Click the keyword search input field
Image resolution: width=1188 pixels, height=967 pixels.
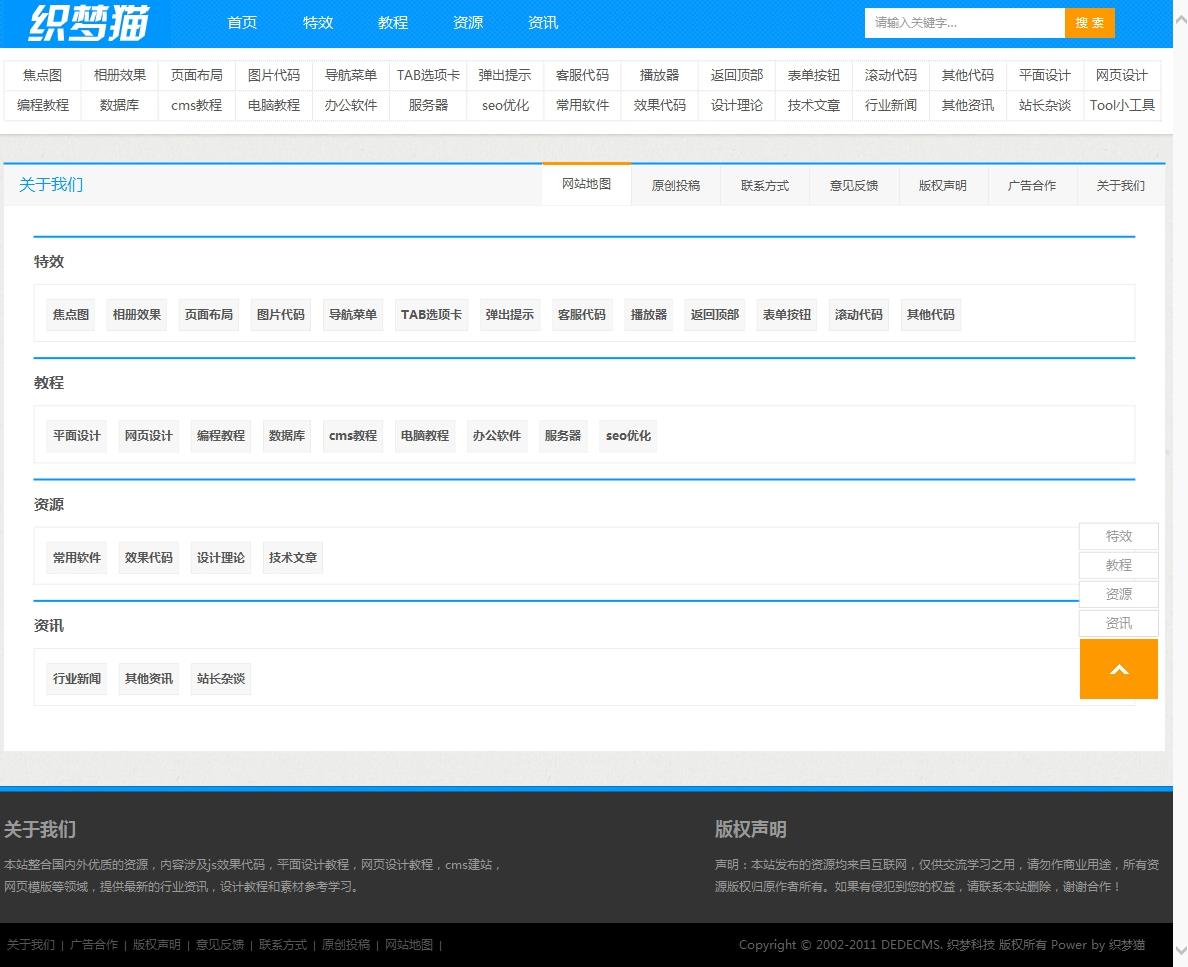(963, 23)
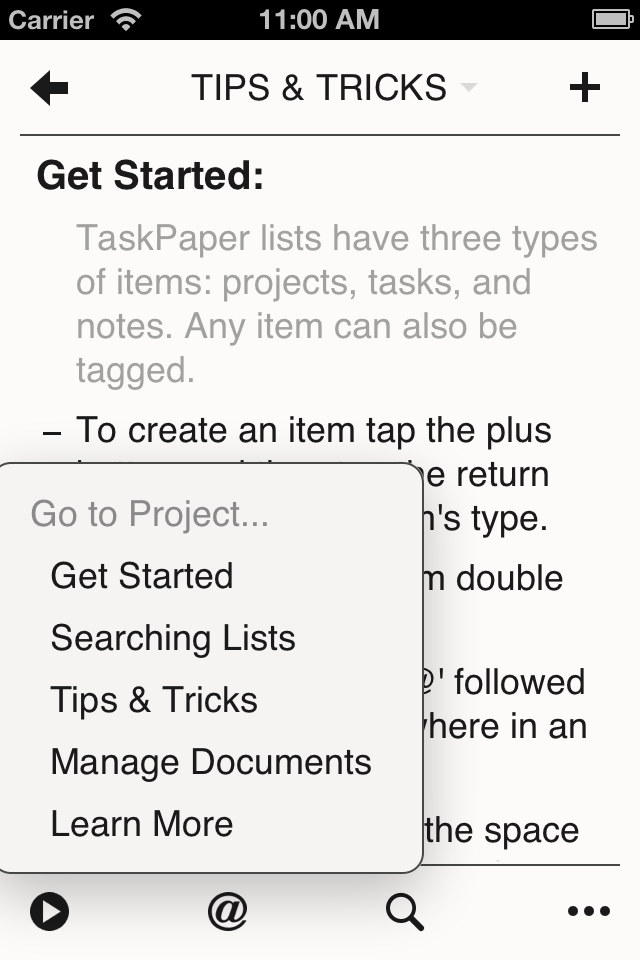Tap the dash of the create item task
The height and width of the screenshot is (960, 640).
tap(53, 433)
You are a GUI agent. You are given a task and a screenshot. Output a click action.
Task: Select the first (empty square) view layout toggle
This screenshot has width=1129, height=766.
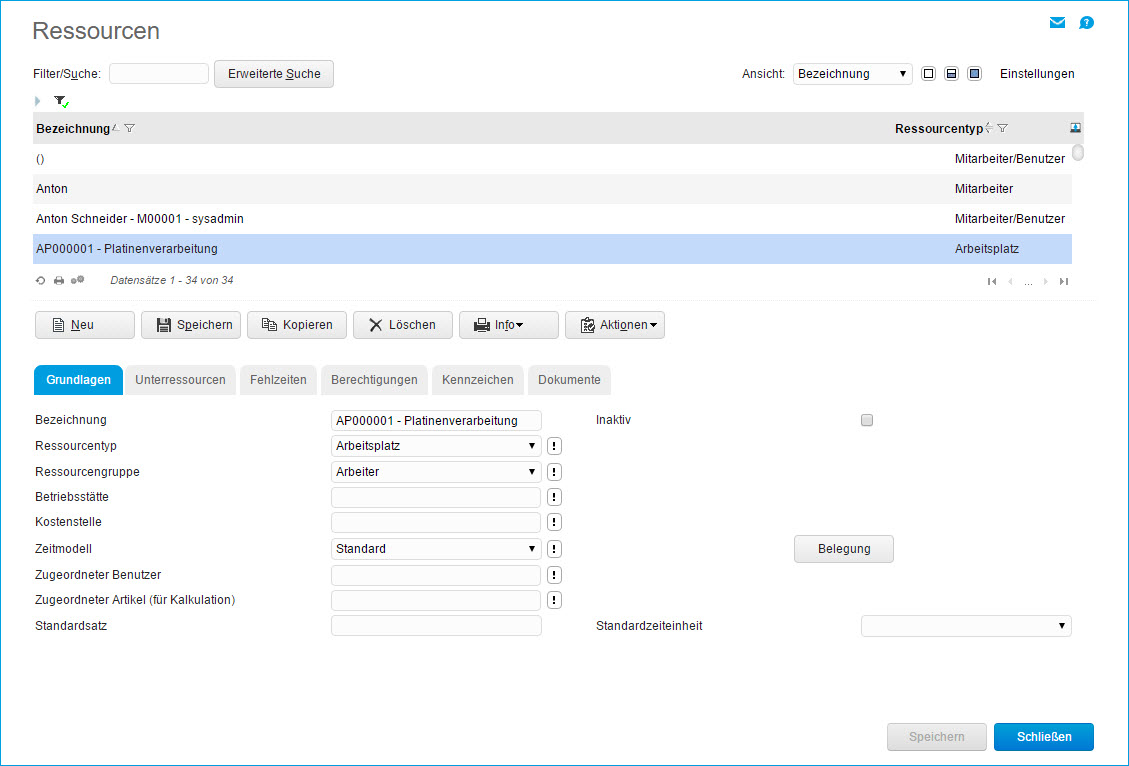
════════════════════
- WORK TASK -
Leaving the pictures out, transcribe word for word the lines from the one with "Image resolution: width=1188" to the end of the material above, inclusive, and nothing else.

- TASK RESPONSE -
Image resolution: width=1188 pixels, height=967 pixels.
(963, 23)
Tap the dash of the create item task
The height and width of the screenshot is (960, 640).
tap(53, 433)
You are a GUI agent. You are given a task and a screenshot. Output a click action.
Task: Select the first (empty square) view layout toggle
This screenshot has width=1129, height=766.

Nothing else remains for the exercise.